Update: A previous version of the article stated that Coffman won the 2012 election by a margin of 6,000 votes. He in fact won it by 7,001 votes.
Coffman is considered a “far-right Republican” by Govtrack.us, which tracks congressional voting records and places them on an ideological map. According to OpenCongress.org, a subsidiary of the Sunlight Foundation, Coffman votes with his party 93.5 percent of the time, which puts him a bit below the House GOP average of 94.2 percent.
However, redistricting following the 2010 Census transformed the district’s demographics. Before redistricting, its median income was $74,000, making it one of the wealthiest districts in the country. The addition of urban minorities brought the median down to $63,000.
Regarding political affiliation, the district is split into thirds; a slight plurality of eligible voters identify as independents. In 2008, 54 percent of voters in the sixth voted John McCain for president, but Barack Obama won with 52 percent of the vote in 2012.
Yet, the most consequential demographic shift in the district was a sudden surge in the Hispanic population. According to ballotpedia.org, 20 percent of the district’s population is Hispanic — a full 12 point leap before 2010. As Politico’s Rebecca Elliot reported, it spells trouble for Coffman, who was outspoken in his opposition to the 2010 DREAM Act, which sought to reform the immigration system and provide a path to citizenship for some illegal residents.
Early last year, Coffman did a complete 180 degree about-face and publicly announced his support for immigration reform. He supports providing legal status for current undocumented residents and possible citizenship for their children. He joined liberal Democratic Rep. Luis Gutierrez in advocating for non-citizens to serve in the military.The most consequential demographic shift in the district was a sudden surge in the Hispanic population.

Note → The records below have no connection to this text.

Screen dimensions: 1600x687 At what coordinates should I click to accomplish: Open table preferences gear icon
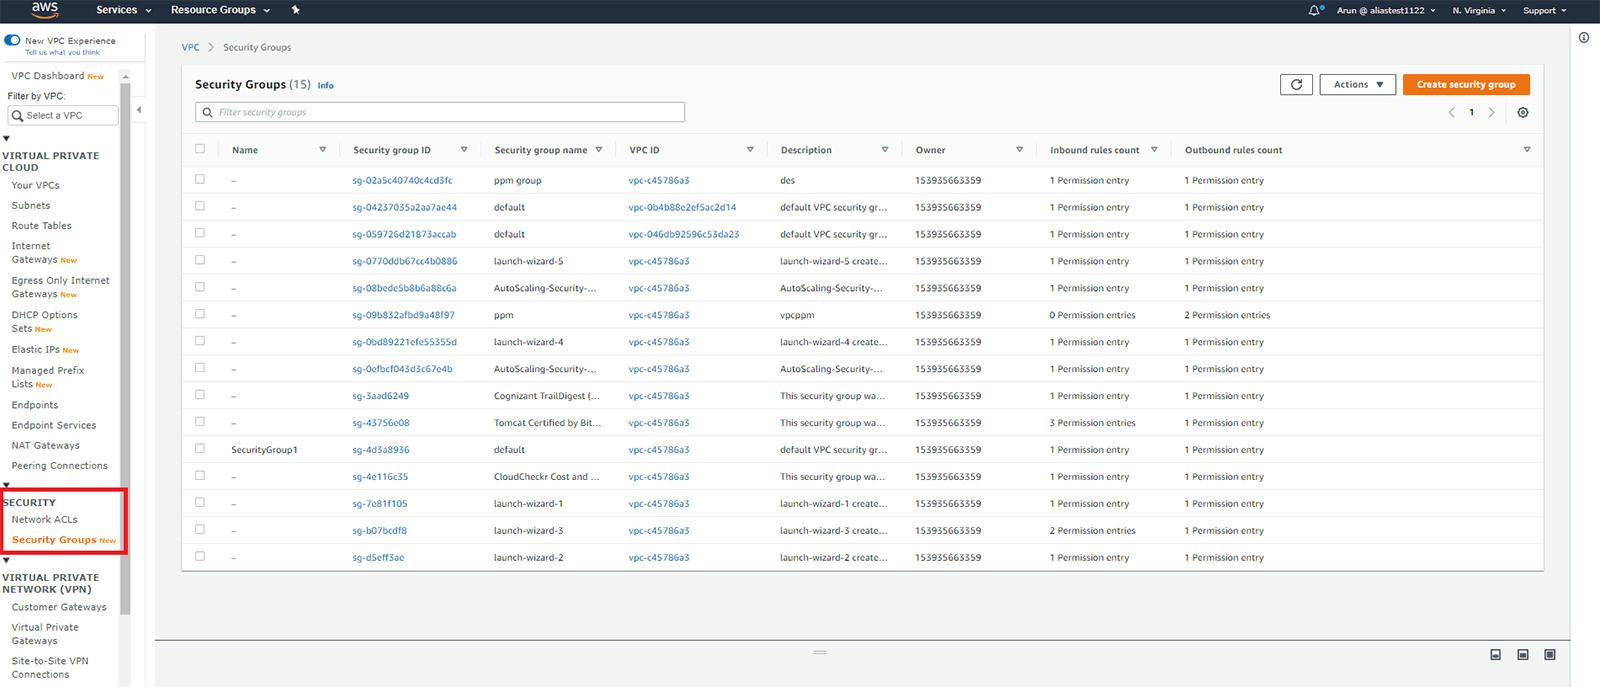pyautogui.click(x=1523, y=113)
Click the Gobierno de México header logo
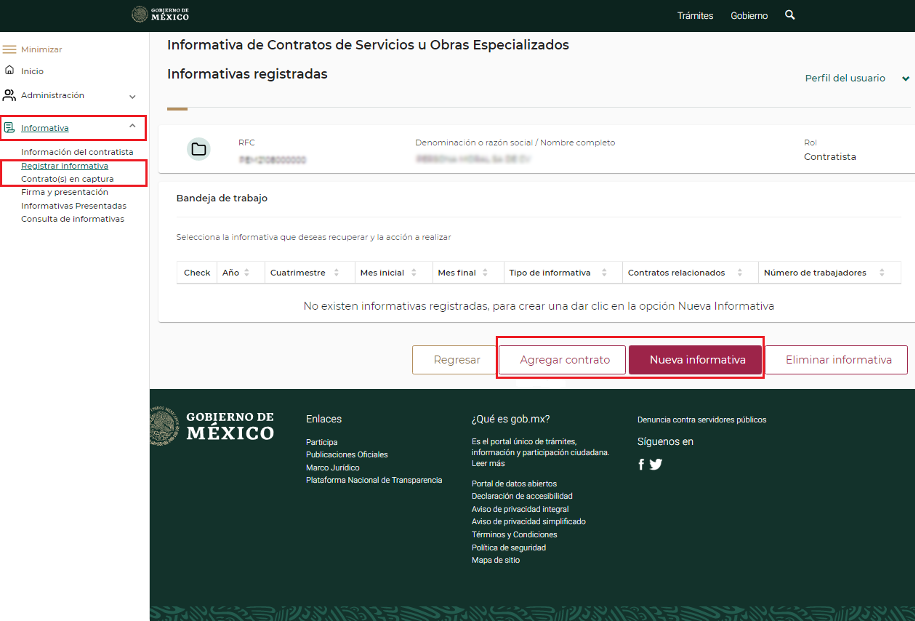Viewport: 915px width, 621px height. pyautogui.click(x=160, y=15)

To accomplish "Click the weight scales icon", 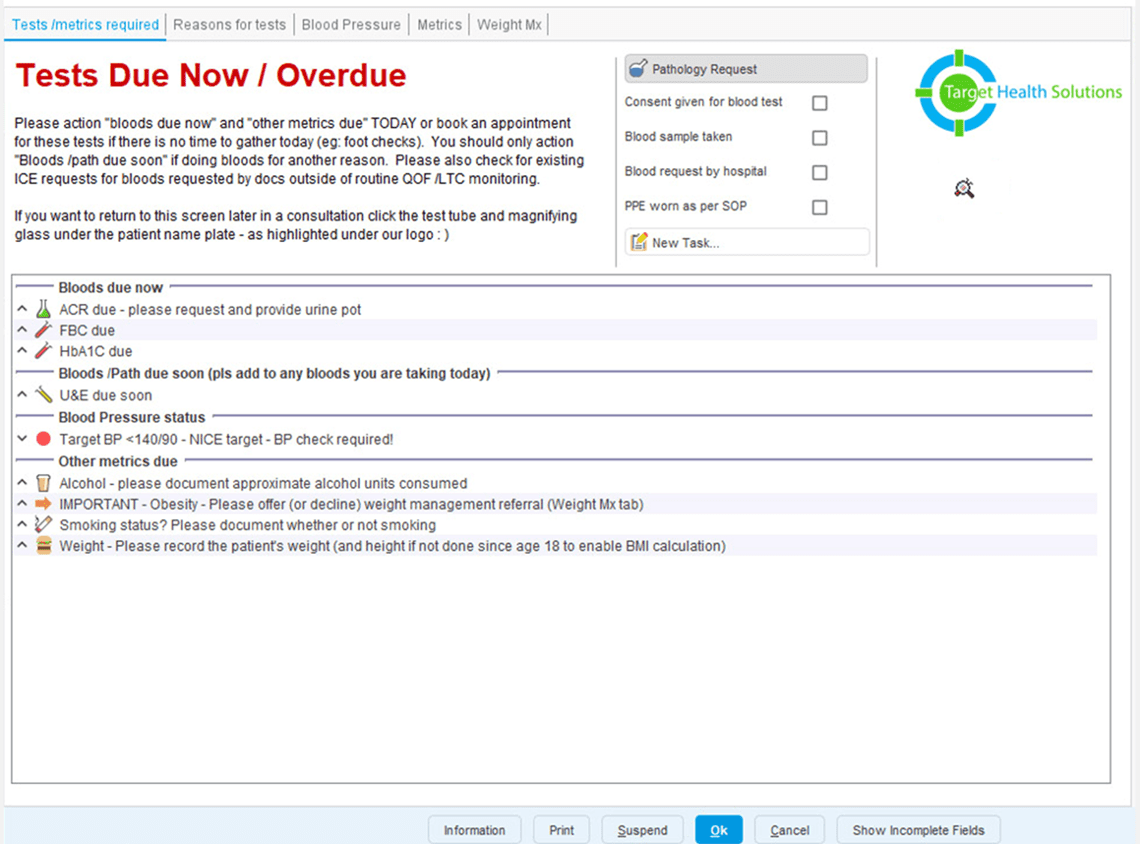I will [x=41, y=545].
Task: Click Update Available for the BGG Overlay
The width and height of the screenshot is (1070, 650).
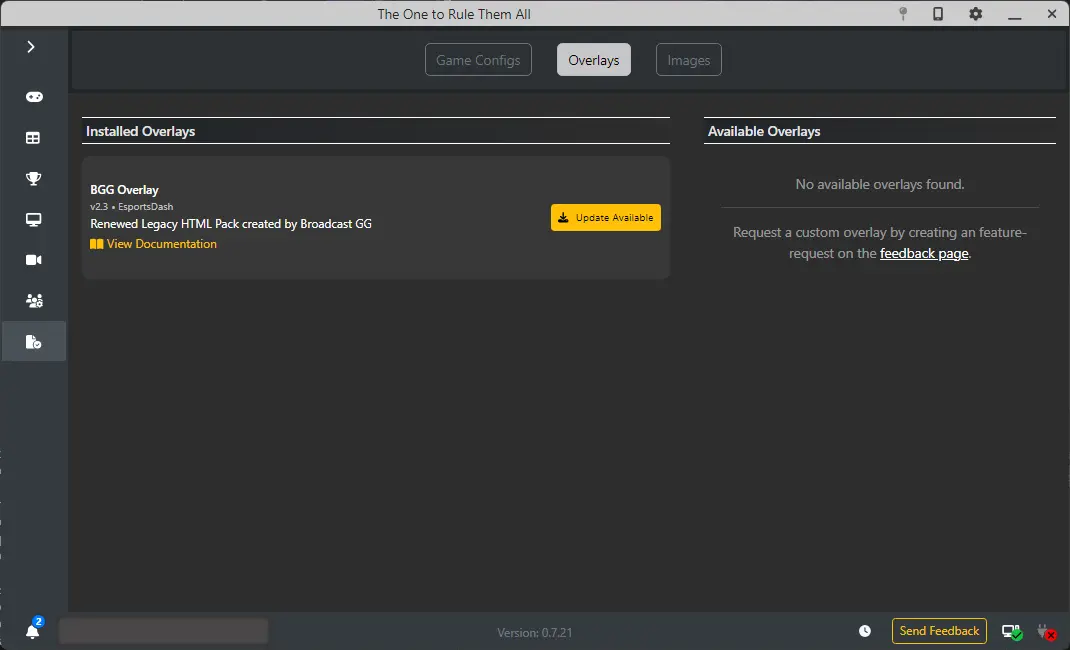Action: tap(605, 218)
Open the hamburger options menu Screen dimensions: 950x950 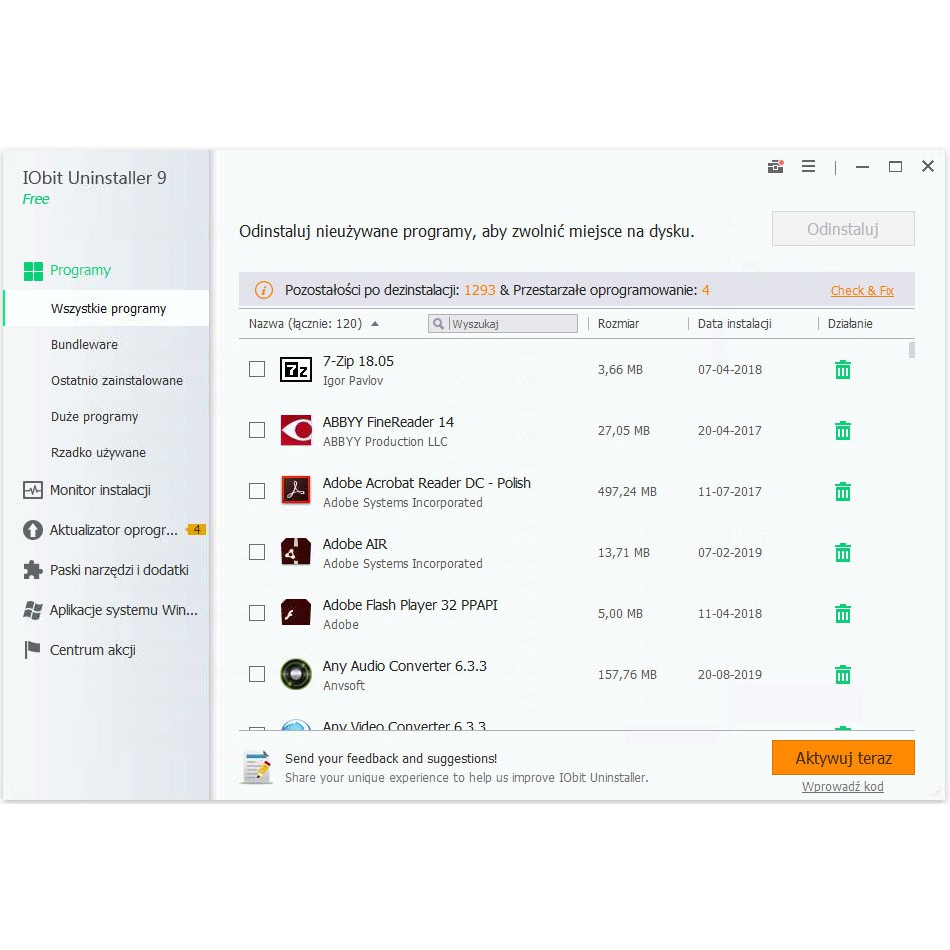pyautogui.click(x=808, y=167)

In the 2012 elections, Coffman won with 47.8 percent of the vote, with 7,001 votes separating him and Democratic challenger Joe Miklosi. Miklosi’s campaign was plagued with poor fundraising. However, this year’s Democratic challenger, Andrew Romanoff, will have no problem financing his campaign. Romanoff previously served as the speaker of the Colorado House of Representatives and has deep fundraising connections in Colorado.
Still, Romanoff will face his own obstacles, especially regarding the Hispanic electorate. As speaker of the Colorado House, Romanoff passed legislation that required proof of legal residency to receive non-emergency state aid like Medicare, food stamps, and unemployment insurance.
Ultimately, the race will boil down to voter turnout and swaying independents. Since 2008, independent voter registration in Colorado exploded by 47 percent.